Excerpts from a dataset:
****

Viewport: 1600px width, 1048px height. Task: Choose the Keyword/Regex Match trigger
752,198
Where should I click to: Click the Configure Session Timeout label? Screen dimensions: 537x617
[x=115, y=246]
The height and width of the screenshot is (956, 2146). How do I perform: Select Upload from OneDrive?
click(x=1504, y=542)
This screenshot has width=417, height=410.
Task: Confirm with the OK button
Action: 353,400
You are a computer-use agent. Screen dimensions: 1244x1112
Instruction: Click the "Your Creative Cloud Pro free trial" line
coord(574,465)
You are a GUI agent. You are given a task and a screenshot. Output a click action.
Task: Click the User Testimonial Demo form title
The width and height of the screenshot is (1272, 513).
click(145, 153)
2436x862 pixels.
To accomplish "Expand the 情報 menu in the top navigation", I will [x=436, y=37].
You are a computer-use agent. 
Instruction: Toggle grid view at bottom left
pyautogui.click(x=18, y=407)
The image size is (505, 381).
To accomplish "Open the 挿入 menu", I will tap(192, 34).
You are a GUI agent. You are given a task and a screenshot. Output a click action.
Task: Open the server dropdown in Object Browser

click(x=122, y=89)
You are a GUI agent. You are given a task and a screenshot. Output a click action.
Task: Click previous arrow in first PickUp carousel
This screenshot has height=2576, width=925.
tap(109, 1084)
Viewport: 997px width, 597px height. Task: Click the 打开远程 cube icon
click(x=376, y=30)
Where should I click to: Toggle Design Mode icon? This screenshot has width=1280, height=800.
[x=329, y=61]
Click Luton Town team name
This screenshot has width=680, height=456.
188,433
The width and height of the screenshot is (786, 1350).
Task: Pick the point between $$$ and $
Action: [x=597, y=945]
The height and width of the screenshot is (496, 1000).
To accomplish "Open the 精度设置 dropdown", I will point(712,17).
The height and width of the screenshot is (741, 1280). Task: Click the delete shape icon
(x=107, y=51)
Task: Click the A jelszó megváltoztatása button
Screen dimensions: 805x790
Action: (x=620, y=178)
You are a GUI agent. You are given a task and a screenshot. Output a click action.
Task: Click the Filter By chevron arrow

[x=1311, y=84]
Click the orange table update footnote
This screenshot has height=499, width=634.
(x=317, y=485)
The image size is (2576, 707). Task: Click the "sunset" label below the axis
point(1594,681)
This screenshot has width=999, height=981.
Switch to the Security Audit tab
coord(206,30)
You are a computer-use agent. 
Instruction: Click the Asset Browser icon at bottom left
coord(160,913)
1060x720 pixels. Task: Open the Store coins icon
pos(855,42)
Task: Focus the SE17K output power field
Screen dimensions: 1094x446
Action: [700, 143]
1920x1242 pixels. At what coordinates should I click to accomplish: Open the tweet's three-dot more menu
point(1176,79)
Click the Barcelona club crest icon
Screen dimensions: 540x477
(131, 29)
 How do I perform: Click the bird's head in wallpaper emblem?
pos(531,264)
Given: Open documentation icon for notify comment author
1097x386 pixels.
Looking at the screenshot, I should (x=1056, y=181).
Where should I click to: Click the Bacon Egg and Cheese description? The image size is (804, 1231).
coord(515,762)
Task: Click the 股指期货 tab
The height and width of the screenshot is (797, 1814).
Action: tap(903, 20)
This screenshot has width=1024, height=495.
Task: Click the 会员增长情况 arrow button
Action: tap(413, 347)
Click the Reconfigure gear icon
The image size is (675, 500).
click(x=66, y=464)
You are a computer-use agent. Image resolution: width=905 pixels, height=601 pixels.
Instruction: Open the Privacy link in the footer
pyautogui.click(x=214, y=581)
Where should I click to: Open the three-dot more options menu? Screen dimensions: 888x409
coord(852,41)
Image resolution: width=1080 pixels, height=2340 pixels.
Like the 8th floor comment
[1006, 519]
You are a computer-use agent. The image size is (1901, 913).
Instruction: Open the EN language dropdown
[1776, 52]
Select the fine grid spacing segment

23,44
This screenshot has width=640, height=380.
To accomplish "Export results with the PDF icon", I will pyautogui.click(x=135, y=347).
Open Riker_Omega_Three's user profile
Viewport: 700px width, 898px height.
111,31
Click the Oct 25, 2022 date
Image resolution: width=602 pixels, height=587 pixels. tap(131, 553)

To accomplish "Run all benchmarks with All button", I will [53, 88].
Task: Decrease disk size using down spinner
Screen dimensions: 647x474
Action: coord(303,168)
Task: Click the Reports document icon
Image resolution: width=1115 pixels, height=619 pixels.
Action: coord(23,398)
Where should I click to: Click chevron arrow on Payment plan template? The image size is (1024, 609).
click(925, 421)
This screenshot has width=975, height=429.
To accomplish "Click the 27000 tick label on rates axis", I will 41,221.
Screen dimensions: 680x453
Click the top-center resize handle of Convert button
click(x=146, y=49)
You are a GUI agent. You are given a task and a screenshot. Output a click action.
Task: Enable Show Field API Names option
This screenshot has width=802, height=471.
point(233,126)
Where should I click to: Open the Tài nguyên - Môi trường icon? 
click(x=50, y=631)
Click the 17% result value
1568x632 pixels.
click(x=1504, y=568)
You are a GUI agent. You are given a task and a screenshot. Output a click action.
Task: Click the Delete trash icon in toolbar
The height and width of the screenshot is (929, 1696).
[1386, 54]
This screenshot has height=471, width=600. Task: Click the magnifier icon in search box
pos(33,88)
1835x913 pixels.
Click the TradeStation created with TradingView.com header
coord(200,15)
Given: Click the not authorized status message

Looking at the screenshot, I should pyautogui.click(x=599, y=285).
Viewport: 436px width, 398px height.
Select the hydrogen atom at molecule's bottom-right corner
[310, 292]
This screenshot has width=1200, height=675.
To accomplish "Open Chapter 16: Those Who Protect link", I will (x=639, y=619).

****

__What you are asked to do__.
For this task, write out exactly the lines of the entries above, starting at the line with "Task: Focus the SE17K output power field" and ending at the line with "Task: Click the 股指期货 tab", both included, and no others.

__Exercise output__.
Task: Focus the SE17K output power field
Screen dimensions: 1094x446
Action: [700, 143]
1920x1242 pixels. At what coordinates should I click to accomplish: Open the tweet's three-dot more menu
point(1176,79)
Click the Barcelona club crest icon
Screen dimensions: 540x477
(131, 29)
 How do I perform: Click the bird's head in wallpaper emblem?
pos(531,264)
Given: Open documentation icon for notify comment author
1097x386 pixels.
Looking at the screenshot, I should (x=1056, y=181).
Where should I click to: Click the Bacon Egg and Cheese description? The image size is (804, 1231).
coord(515,762)
Task: Click the 股指期货 tab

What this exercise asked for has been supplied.